As yet another week of this year’s long session has now come and gone without much action and no vote to override the Governor’s budget veto, it seems as though this could mark the beginning of the end. But with several other big bills still floating around committee waiting for their day on the floor, only time will tell if legislative leadership is ready to wrap things up for the summer – with or without a budget included among the session’s list of accomplishments. 

Conference Committees

Full committee meetings at the General Assembly have not been as common in the recent weeks of session as they were at the start. But that does not mean lawmakers are not still working to get a number of bills over to the Governor’s desk for final approval. Much of the action lately has been through conference committees. Conference committees are made up of members specifically appointed by the Senate President Pro Tem and the House Speaker. These conferees are tasked with hashing out the differences between the House and the Senate versions of a given bill. Currently, there are eight bills being worked on in conference committee, including: 

  • HB 99: Transfer ALE moves the Alcohol Law Enforcement (ALE) Branch out from within the State Bureau of Investigation and makes a new ALE Division within the Department of Public Safety.
  • HB 211: Various DMV Changes clarifies the definition of fuel cell and plug-in electric vehicles, eliminates the signature space requirement on registration cards, allows for the remote conversion of a full provisional license to a regular driver’s license, and requires the DMV to come up with reflectivity standards for registration plates.
  • HB 449: Special Registration Plates allows the DMV to make a “Keeping The Lights On” and “POW/MIA Bring Them Home” special registration plate.
  • SB 212: NC FAST/Early Child/Transformation/ACH Assess requires the Division of Social Services (DSS), Department of Health and Human Services (DHHS) to postpone the roll out of the case-management systems for NC FAST programs and potentially delays Medicaid and NC Health Choice transformation until March 1, 2020. The bill would also require the Division of Child Development and Early Education to establish competency standards and amends the requirements of the initial resident assessment conducted by adult care homes.
  • SB 217: Change Superior Ct & District Ct Numbers would realign superior court and district court districts with prosecutorial districts.
  • SB 356: Surp. Proceeds; Cert. Seized Veh. Sales clarifies that the State Surplus Property Agency must enter into two regional contracts for towing, storing, and seized vehicles and distributes a portion of the proceeds from the sale of State-owned property to the Clean Water Management Trust Fund and the Parks and Recreation Trust Fund.
  • SB 553: Regulatory Reform Act of 2019 amends a number of the state’s regulatory laws, including an increase to the threshold for contracts exempted from the conflict-of-interest prohibition, make changes to the North Carolina plumbing and fire codes, requires a time share salesperson to have a real estate broker license, directs a study and report on the online continuing education requirements of occupational licensing boards, clarifies landfill life-of-site franchise requirements, allows counties to establish a process to permit temporary event venues (TEV), directs a study interior designer certification, and defines electric stand up scooters.

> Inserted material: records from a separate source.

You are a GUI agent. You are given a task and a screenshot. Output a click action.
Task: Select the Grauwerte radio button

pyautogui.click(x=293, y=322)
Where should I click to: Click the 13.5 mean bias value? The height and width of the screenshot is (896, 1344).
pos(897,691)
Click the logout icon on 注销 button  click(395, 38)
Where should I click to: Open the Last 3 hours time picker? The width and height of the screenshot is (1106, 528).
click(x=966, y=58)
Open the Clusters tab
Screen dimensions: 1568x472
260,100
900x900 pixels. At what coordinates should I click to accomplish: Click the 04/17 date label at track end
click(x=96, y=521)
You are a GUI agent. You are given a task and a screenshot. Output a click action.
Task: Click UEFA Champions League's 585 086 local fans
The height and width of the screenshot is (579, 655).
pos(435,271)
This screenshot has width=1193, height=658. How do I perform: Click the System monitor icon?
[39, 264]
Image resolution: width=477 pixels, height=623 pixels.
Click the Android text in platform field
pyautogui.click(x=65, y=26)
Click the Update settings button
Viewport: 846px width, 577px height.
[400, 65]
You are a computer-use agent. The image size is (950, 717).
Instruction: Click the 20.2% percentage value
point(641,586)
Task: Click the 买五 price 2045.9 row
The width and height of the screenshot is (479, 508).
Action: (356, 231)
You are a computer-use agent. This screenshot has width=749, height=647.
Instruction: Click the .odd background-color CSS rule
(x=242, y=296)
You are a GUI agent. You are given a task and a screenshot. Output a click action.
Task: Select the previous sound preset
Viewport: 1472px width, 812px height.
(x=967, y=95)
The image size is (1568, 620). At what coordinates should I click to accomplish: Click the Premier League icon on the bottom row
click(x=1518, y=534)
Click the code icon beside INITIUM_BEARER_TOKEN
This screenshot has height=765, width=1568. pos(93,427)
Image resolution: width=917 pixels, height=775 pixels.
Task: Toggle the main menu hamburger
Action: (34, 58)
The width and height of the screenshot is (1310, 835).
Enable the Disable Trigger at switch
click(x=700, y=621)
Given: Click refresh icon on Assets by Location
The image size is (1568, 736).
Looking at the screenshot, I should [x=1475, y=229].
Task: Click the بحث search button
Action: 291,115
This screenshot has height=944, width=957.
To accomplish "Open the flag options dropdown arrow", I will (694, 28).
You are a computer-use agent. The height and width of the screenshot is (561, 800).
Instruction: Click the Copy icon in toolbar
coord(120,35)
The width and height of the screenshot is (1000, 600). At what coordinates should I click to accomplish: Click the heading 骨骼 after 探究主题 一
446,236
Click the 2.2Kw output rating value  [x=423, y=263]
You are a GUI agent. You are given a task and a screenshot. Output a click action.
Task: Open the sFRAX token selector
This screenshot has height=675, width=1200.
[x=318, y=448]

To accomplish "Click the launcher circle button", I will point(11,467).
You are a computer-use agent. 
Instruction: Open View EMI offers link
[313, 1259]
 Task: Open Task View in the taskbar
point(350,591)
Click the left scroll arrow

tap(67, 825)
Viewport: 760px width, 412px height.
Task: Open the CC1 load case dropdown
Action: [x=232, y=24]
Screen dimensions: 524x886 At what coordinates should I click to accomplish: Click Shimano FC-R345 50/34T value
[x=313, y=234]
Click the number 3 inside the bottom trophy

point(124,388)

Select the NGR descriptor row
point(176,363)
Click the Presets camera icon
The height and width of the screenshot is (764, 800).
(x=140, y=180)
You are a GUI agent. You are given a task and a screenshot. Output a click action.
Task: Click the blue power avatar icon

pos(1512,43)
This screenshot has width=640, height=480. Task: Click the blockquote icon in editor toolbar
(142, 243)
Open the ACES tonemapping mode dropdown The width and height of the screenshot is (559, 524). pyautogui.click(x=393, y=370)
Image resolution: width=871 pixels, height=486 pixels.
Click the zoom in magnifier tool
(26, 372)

SB 621: Testing Reduction Act of 2019 eliminates the North Carolina Final Exams, replaces end-of-grade testing with a through-grade assessment model, replaces end-of-course testing with a nationally recognized assessment like the ACT, requires reporting on local-level testing reductions, prohibits graduation projects as being a high school graduation requirement, and directs a review of the third grade reading test.

House Health

In the only committee meeting held this week, Rep. Greg Murphy (R-Pitt) stuck with this session’s theme: combine and replace. Oftentimes, lawmakers will take multiple bills that have been stuck in committee for months, put them together, and replace an existing, non-controversial bill with the new language. The original version of the bill heard on Tuesday in the House Committee on Health classified mini-trucks. Now, SB 432: Birth Center & Pharm Benefits Mgr. Licensure combines two bills that already passed through the House earlier in the session. 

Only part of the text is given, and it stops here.